I know it’s been forever since I’ve blogged and here’s my “truly sorry” for that. This Writing Mom’s got herself a job!!! TOOK FOREVER. 103 resumes later and I’ve landed myself somewhere I really love being. The downside…there went all my writing time.

By the time I get home after having woke up before the sun’s even up, hauling two girls that are somewhere in limbo over having to get up to daycare,switching my “work mind” on with a cup of Cenex’s strongest java and blaring Pandora on whatever I’m feeling at the moment (this morning it was U2 accompanying me on my commute), drilling my happy way through an 8 hour day, driving BACK home, picking up kids no longer in limbo over going to daycare but now in limbo over having to go HOME and who have made it their personal responsibility to bombard mom with “flying squirrel attacks”, making supper, surviving the circus commonly referred to as the bedtime routine I usually end up sitting in front of my computer looking a little something like this:

staring-blankly_o_161311

Which got me thinking while agonizing over what to blog about and seriously re-considering any involvement in NaNo month at all…writing a novel is kind of like a bad relationship.

You open up a document and you start dating. Everything is fresh in your mind, everything new and filled with promise.
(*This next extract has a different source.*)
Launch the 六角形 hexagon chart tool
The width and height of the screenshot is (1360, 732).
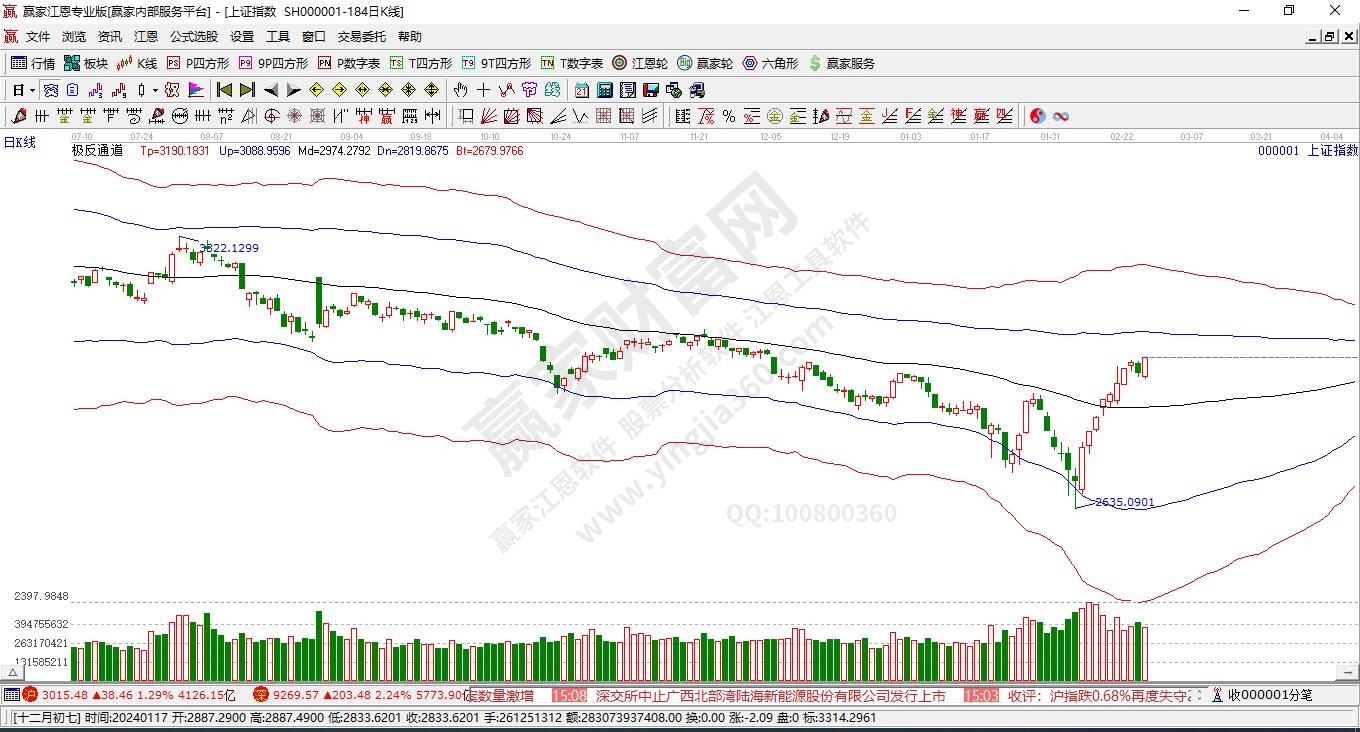(770, 63)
You spend countless hours together, share some drinks and there’s an allover feeling of bliss and excitement.

Then you’re a few chapters in. That euphoria has dwindled slightly. You’ve settled into a comfortable pace and still feel pretty damn good about everything but the rush has dissipated. You spend your mornings together chatting over coffee, spend a few hours in the evenings cuddling and chatting but not like you used to.
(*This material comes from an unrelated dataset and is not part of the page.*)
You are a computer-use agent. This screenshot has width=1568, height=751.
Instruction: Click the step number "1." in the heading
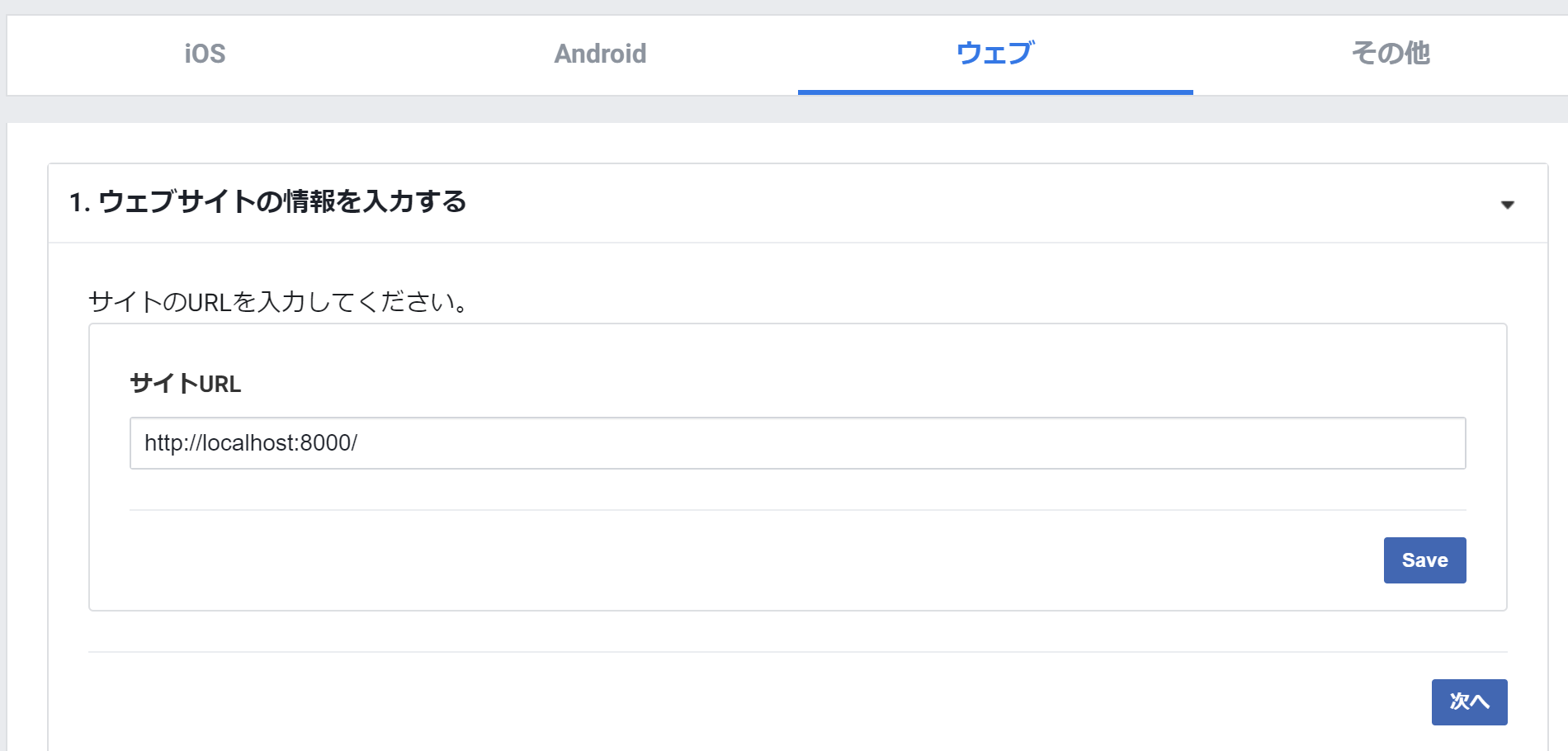pos(79,202)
You’re halfway in and now you’re too comfortable – comfortable enough to not spend every waking moment with your novel. You might go all day without seeing it or even considering involvement with it. You get busy, neglectful. And the novel strikes back the only way it knows how – by taking that first pivotal step towards destruction and picking the first fight. It lays the smack-down with writer’s block.

You spend a lot of time confused over why this is happening, trying to make it work, trying to convince your novel that there’s still something there worth writing for. You cry, you scream, you might even throw things and pull the silent treatment on your novel, hoping that it will get the point and you can make up, have a drink or two and sleep in the same bed. (Yes, writers go to bed with their laptops. Sometimes there are late night epiphanies that need to be documented).

What comes after that monumental blowout is something that seems forced and unnatural. It might look good on the outside, but inside…you question everything. Uncertainty and indecision plague you.

By the time you’ve reached the end of your novel you know it’s over. You’ve silently accepted that the relationship has run it’s course and it can end one of two ways – amicably with each of you going your separate ways and finding healthy closure….or with one massive fight, both of you storming off swearing this is the end but leaving a cliffhanger that suggests otherwise and that the entire process will start over again when you’re ready to hit repeat on that entire mess. Because much like people who gravitate back into those bad relationships…writers are masochists. We always go back for more, even when we can remember in painful detail just how much it hurt last time.
So there you have it – writing vs. bad relationships. Not much of a difference, is there?